*DATA TO PROCESS*.
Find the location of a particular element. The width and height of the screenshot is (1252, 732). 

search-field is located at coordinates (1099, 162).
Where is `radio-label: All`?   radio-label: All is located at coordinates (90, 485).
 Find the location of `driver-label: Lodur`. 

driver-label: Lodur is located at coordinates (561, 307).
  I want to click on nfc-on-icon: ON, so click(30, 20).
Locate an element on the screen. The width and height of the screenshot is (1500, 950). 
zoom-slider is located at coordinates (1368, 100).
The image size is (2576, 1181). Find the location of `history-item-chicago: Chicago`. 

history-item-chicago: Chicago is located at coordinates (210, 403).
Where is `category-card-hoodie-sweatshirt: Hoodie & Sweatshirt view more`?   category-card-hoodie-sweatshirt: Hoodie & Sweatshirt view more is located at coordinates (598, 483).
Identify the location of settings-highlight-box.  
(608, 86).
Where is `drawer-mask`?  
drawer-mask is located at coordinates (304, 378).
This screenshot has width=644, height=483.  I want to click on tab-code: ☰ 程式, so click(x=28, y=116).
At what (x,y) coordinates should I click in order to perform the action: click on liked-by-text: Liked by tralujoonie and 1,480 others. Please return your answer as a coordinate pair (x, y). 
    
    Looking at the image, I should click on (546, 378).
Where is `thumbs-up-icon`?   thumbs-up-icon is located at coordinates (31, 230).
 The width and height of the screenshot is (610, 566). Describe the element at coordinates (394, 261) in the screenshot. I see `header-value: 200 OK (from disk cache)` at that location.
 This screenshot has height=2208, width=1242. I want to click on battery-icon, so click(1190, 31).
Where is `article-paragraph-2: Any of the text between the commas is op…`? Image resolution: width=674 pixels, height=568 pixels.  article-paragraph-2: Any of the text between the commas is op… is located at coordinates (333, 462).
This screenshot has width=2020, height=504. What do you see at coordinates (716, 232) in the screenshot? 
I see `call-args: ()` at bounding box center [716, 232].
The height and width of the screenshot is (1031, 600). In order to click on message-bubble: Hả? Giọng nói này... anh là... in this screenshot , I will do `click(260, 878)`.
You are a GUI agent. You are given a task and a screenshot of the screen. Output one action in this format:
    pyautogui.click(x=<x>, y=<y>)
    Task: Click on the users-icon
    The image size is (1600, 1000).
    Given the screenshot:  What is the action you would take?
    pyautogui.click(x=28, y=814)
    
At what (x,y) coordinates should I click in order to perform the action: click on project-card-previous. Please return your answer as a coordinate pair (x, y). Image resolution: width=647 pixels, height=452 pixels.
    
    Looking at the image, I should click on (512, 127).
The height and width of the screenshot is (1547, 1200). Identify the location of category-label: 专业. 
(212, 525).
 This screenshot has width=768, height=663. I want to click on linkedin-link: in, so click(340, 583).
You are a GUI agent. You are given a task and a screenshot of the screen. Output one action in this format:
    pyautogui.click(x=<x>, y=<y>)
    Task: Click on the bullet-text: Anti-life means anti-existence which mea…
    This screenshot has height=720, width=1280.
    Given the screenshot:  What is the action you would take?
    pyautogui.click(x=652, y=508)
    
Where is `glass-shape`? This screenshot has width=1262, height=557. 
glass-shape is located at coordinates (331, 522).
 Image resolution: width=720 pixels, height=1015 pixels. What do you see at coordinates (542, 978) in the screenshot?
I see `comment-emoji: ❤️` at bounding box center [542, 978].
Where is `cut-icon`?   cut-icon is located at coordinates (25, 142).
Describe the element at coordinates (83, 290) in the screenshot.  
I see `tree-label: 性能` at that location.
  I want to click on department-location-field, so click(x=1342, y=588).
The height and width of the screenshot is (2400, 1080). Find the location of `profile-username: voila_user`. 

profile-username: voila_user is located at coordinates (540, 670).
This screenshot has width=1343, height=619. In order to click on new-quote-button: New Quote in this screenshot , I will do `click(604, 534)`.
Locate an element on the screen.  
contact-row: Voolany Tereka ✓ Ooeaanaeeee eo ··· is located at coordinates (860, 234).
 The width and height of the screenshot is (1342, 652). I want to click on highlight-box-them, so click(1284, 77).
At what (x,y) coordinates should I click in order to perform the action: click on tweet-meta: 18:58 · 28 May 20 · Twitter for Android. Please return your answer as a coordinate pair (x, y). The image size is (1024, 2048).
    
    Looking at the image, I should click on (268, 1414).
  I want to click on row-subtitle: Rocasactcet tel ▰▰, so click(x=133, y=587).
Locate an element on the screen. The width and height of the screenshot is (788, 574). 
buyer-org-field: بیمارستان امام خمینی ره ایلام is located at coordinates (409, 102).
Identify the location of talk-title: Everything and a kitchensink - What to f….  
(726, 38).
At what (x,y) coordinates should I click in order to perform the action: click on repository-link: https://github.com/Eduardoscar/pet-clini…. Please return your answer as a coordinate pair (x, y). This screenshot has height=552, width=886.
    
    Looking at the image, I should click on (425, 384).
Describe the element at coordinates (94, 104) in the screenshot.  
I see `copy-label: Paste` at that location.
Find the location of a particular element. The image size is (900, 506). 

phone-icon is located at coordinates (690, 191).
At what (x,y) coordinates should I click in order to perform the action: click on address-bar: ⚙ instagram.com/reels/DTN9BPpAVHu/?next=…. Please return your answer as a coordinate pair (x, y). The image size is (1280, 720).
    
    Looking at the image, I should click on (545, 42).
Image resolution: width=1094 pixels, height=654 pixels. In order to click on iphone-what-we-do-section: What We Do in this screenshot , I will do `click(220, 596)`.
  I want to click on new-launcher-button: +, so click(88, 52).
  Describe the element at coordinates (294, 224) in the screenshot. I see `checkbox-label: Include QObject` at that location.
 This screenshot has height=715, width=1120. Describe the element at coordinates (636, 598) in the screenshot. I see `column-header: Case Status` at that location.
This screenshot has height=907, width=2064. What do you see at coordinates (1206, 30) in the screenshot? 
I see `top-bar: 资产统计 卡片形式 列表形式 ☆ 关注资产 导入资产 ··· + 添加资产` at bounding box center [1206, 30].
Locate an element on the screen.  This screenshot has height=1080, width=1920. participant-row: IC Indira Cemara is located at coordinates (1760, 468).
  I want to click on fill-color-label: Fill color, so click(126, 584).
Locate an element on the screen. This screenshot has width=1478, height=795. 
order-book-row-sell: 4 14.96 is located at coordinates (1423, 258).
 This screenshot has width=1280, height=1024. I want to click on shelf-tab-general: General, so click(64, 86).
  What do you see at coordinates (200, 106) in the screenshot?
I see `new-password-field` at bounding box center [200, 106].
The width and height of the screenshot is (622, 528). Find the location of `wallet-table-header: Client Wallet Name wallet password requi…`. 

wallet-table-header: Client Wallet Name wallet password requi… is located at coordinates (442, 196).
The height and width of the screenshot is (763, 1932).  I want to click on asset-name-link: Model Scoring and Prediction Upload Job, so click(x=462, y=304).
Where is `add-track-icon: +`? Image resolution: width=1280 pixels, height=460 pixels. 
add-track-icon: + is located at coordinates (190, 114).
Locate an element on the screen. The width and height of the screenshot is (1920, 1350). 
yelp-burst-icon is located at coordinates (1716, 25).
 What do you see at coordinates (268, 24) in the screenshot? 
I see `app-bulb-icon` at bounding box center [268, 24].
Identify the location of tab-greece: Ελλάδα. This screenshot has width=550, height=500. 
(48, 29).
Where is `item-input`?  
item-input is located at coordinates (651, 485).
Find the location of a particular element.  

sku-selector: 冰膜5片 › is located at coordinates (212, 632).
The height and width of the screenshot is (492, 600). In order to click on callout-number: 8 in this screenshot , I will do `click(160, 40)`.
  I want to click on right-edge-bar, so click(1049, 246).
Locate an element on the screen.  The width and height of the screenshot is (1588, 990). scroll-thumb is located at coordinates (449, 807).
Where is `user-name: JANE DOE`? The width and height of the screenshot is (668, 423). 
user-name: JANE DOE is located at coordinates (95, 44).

*AIM OF THE TASK*. Count the lines of the records that contain the string "want", matching case exactly, and reply with the number alone.

*FINAL ANSWER*. 12